При сильном увеличении изображений на экране монитора я увидел то, что скрывалось от невооруженного взгляда раньше: даже сравнительно простые рисунки были выполнены с истинным мастерством, со знанием анатомии животных, с применением хорошо развитой техники работы по камню. Некоторые изображения состояли из нескольких сотен штрихов, передающих направление мышц зверей, рисунок их шерсти.
Всматриваясь в выразительные глаза животных, я размышлял: а не моя ли фантазия дополняет эти рисунки изысканностью исполнения? В многократно увеличенном изображении я видел целую сеть хитроумно сплетенных линий, напоминающих сложный рисунок соединений в микрочипе, сотворенном по нанотехнологиям. А что если это просто фактура камня, а мое воображение придает ей определенный смысл? Ведь известно, что глаз человека в любом хаосе отыщет портрет человека или иного существа: человеческое лицо на поверхности Марса, например, или фигуру кролика на диске Луны, или выползающего из океана дракона на скале, возвышающейся на берегу Байкала на острове Ольхон.
Очевидно, что я следовал за своей фантазией и включал в рисунок все, что, как мне казалось, входило в него, поражаясь изяществу линий и предвкушая грандиозность и совершенство разгаданного мной рисунка. Когда же я уменьшил изображение до нормальных размеров, то обнаружил, что сам рисунок уже едва различим, потерявшись в хаосе пририсованных мной деталей.
Уныние овладело мной. То, что я успел нарисовать, никак не тянуло на художественный альбом. Копии рисунков, которые я демонстрировал всем своим посетителям, удостаивались лишь их беглого взгляда, не более. Я менял толщину линий, которыми копировал изображения, пытался поймать замысел древнего художника и пришел к выводу, что многие петроглифы просто не годятся для моего будущего издания. Их можно было увлеченно расшифровывать, дорисовывать воображением недостающие детали, но получающиеся рисунки не похожи были на выдающиеся произведения искусства. В эту категорию попали и «Медведь», и «Козел-кулан», и «Рыба-змея», которые должны были стать гвоздем моей книги! И наоборот, простые композиции и даже отдельные изображения животных, копии которых я делал дежурно – авось пригодится для оформления книги! – вдруг оказывались выразительными и привлекали внимание.
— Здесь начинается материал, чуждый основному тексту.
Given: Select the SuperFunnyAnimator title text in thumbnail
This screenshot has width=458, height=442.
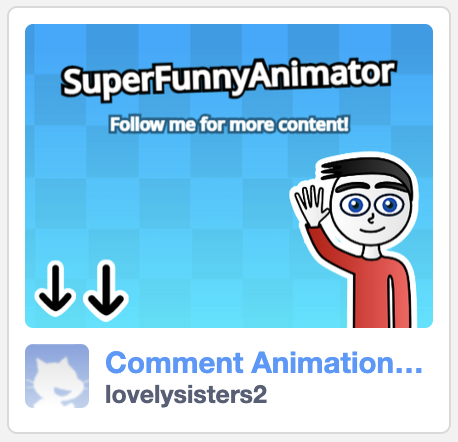Looking at the screenshot, I should (x=228, y=79).
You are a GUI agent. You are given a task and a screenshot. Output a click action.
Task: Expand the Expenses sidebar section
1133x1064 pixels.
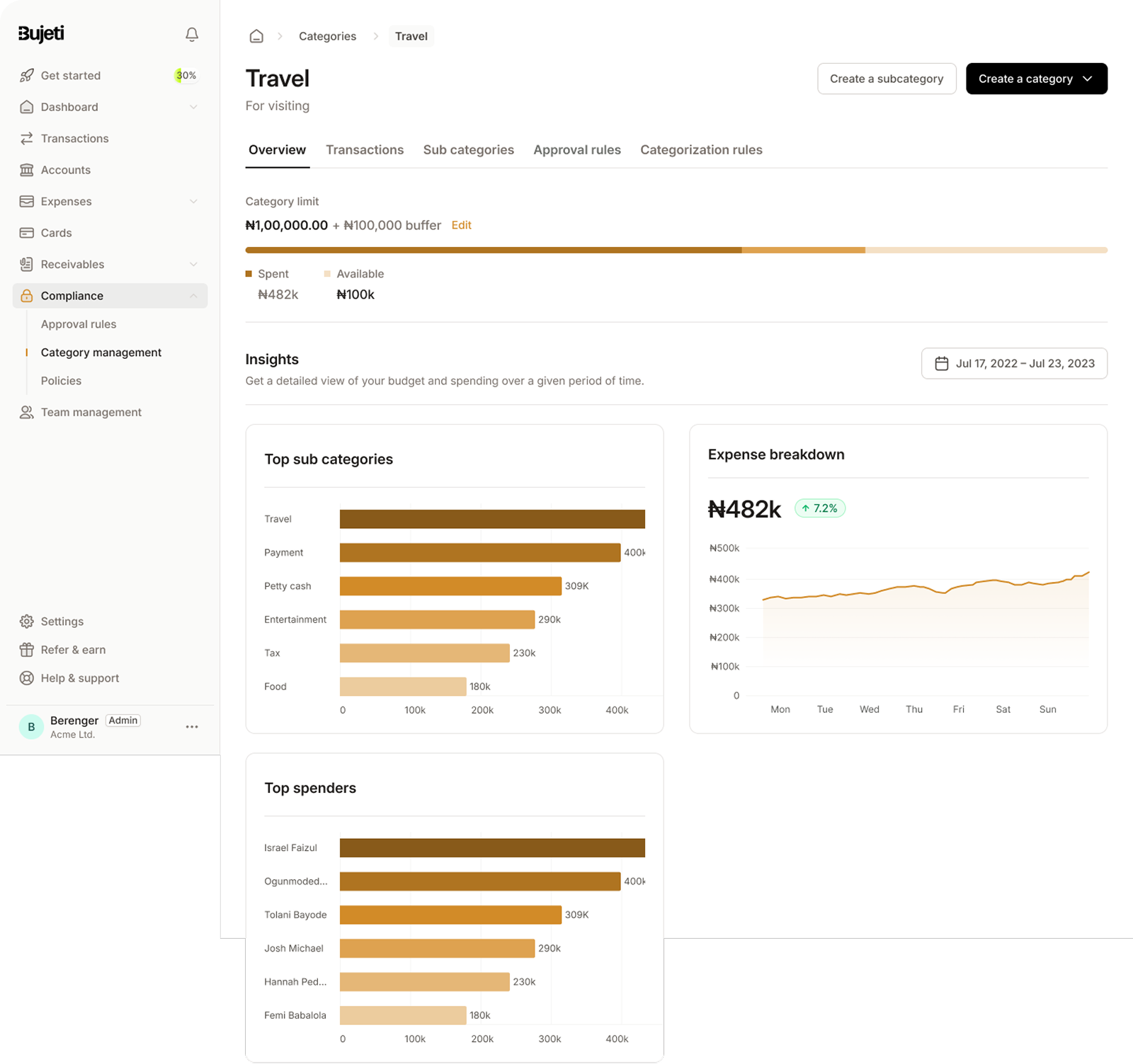coord(194,201)
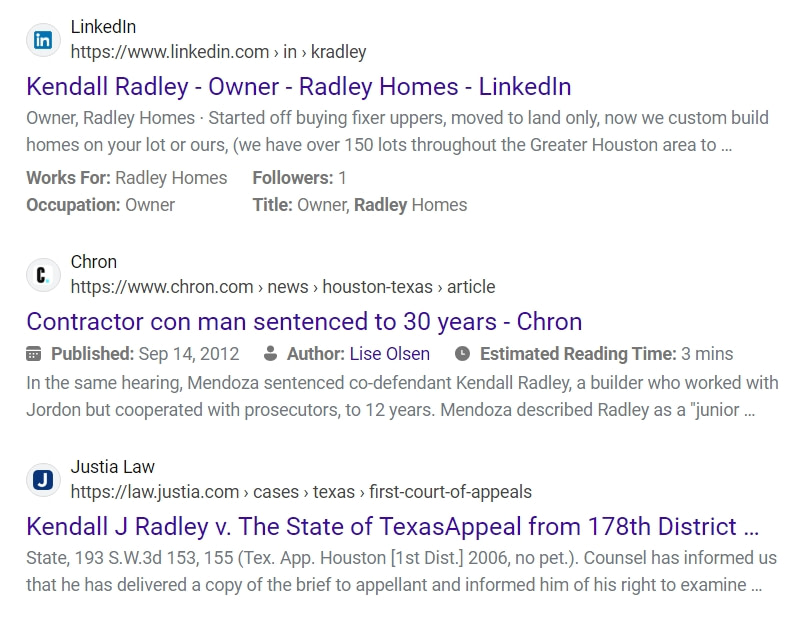Click the clock icon beside Estimated Reading Time
Viewport: 809px width, 620px height.
click(462, 354)
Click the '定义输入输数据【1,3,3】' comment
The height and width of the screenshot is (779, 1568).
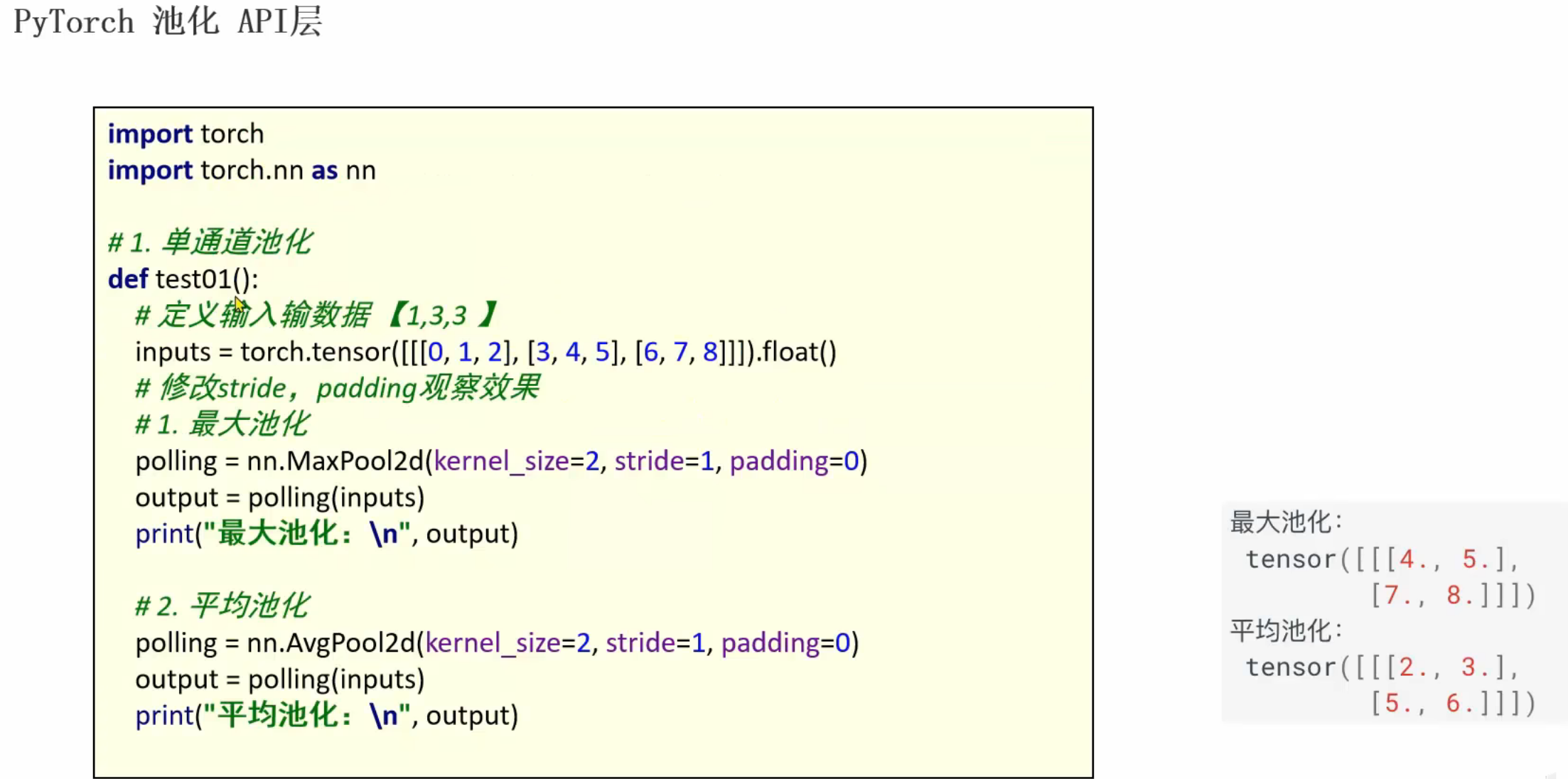[x=316, y=315]
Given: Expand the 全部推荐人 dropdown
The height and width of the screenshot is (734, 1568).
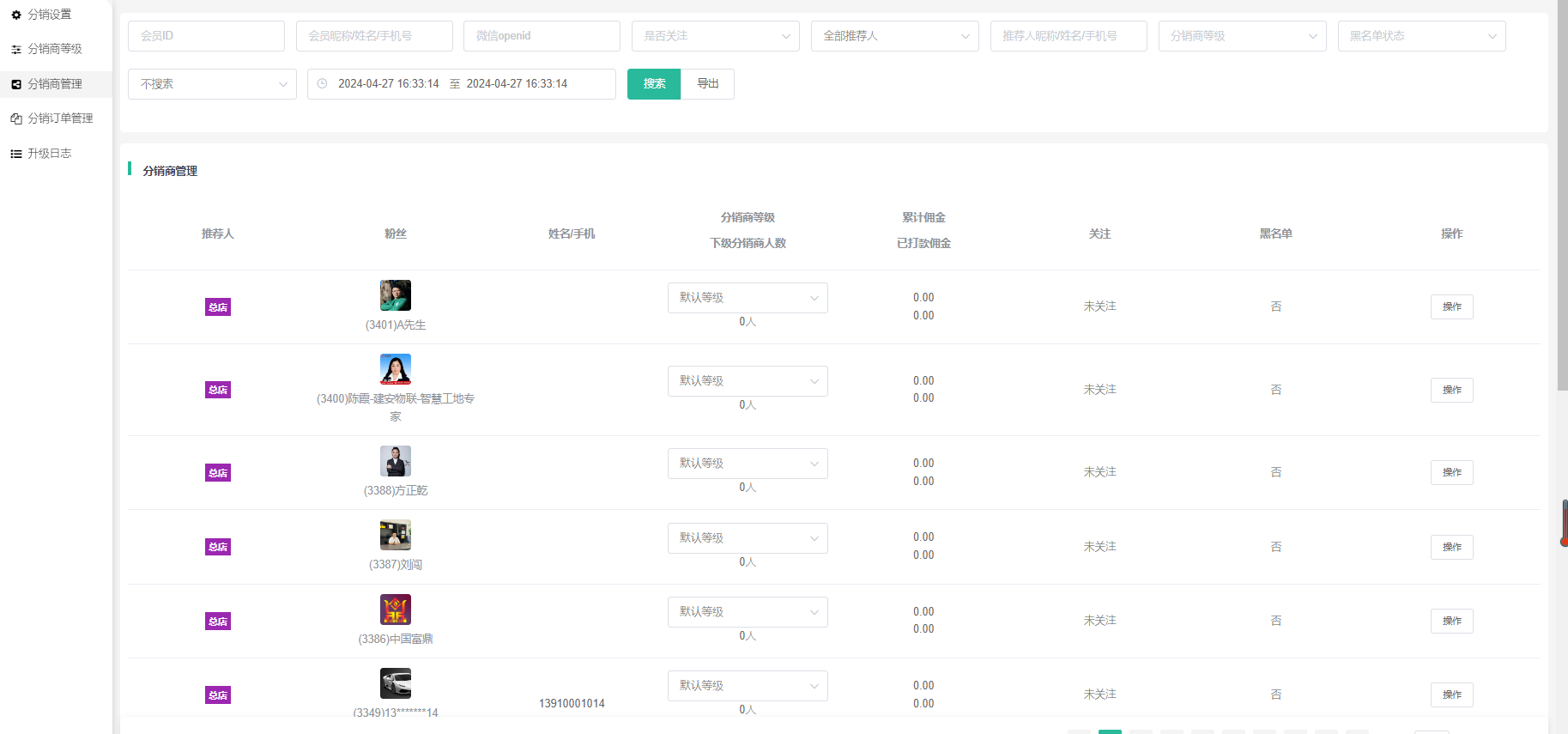Looking at the screenshot, I should 894,36.
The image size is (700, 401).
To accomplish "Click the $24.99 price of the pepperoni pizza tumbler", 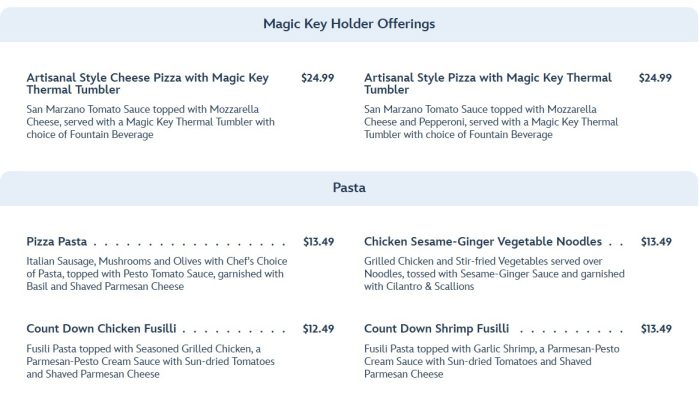I will coord(655,78).
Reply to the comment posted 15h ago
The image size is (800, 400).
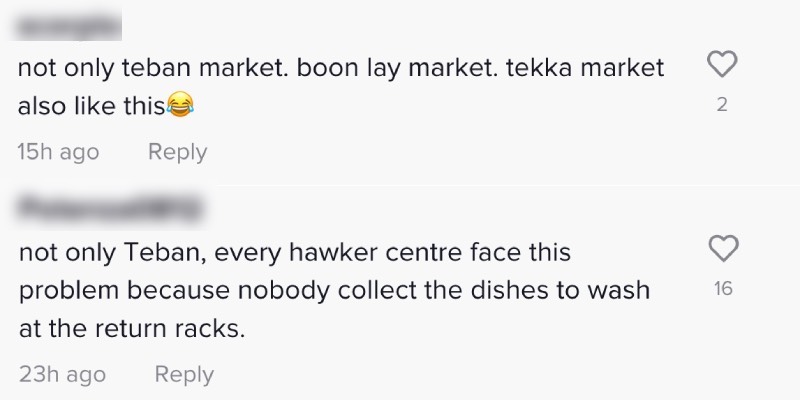[177, 152]
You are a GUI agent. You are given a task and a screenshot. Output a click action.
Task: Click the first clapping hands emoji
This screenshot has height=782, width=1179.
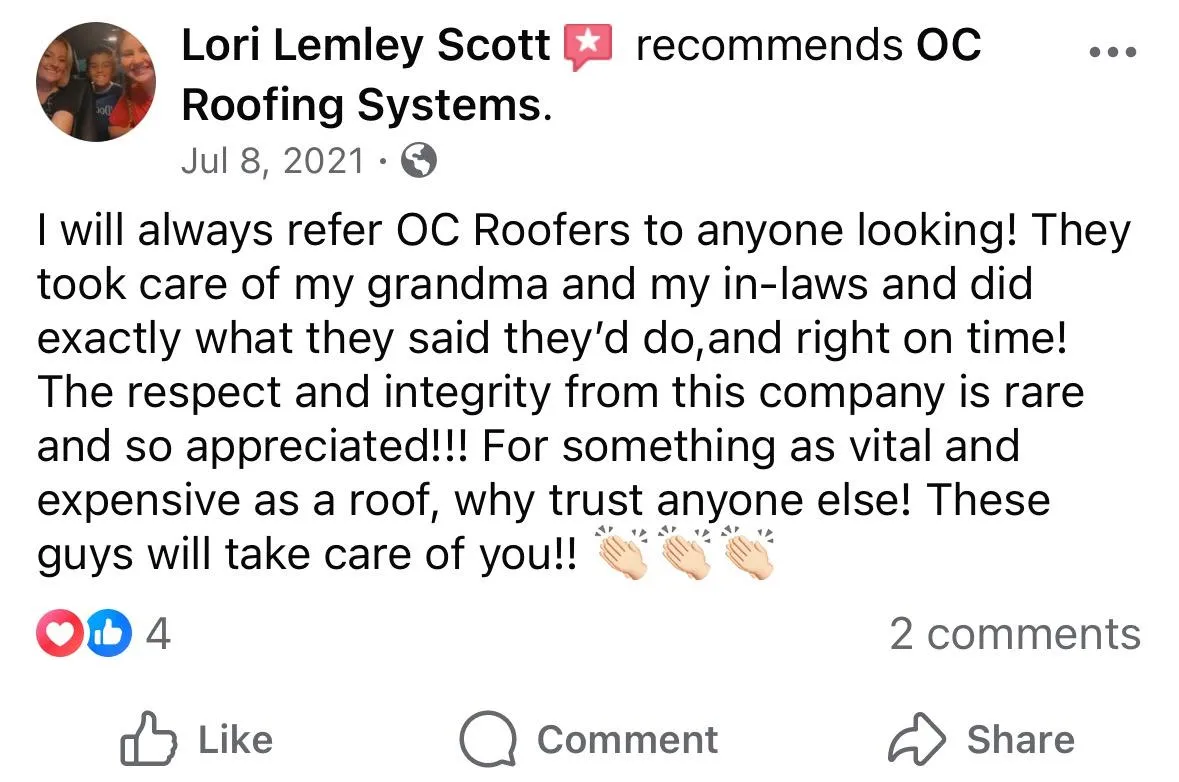622,553
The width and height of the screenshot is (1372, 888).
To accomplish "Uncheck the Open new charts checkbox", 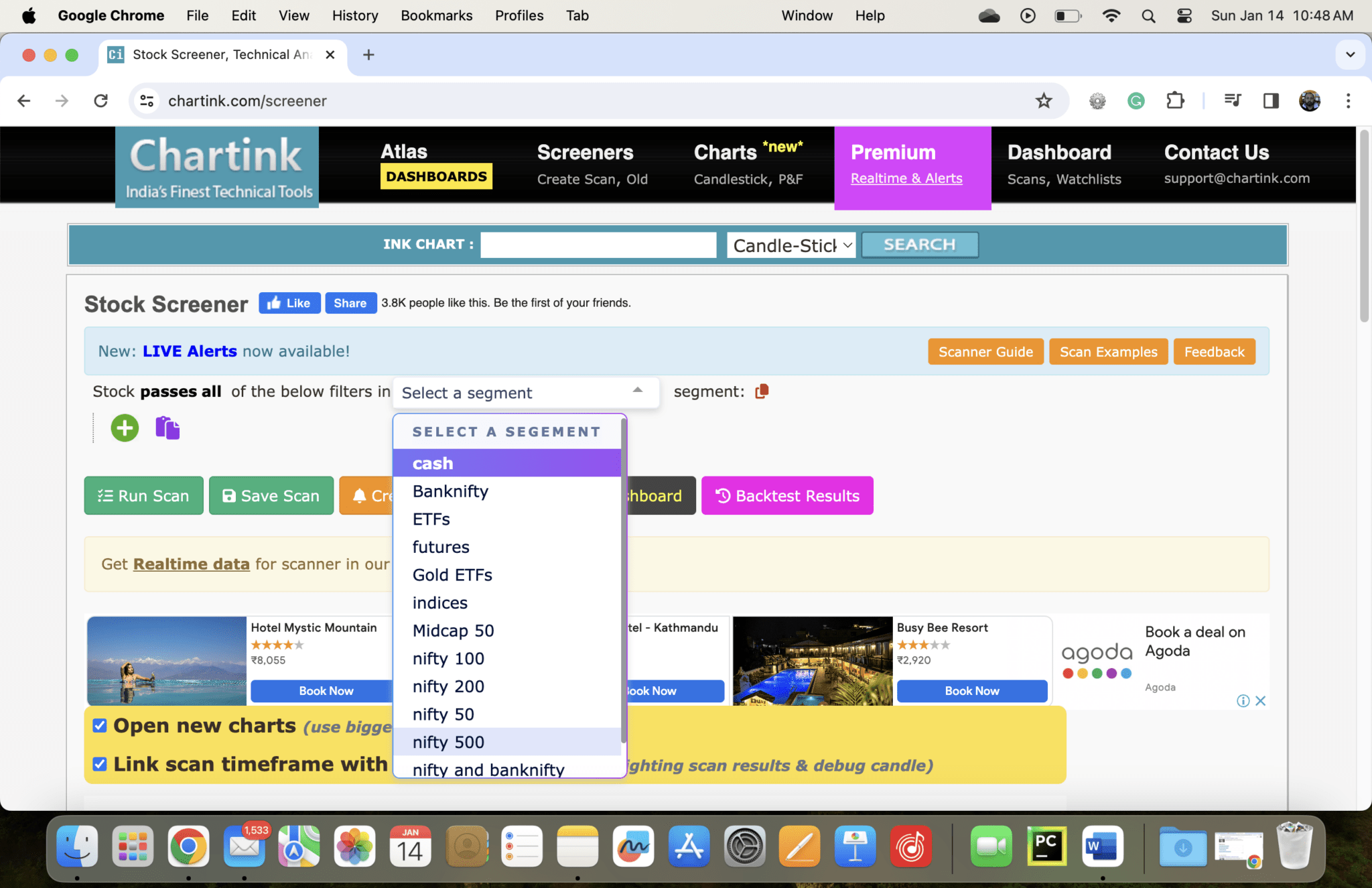I will [x=99, y=724].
Особенное впечатление производил всадник на быке, преследующий лошадь. И здесь многие детали исчезли после копирования, но в этом изображении чувствовался динамизм, напряжение момента. Это передавалось изгибом тела всадника, позой скачущей лошадки, ее развевающейся гривой. Я опять воспрянул духом: нужно изменить подход к выбору петроглифов, которые войдут в альбом!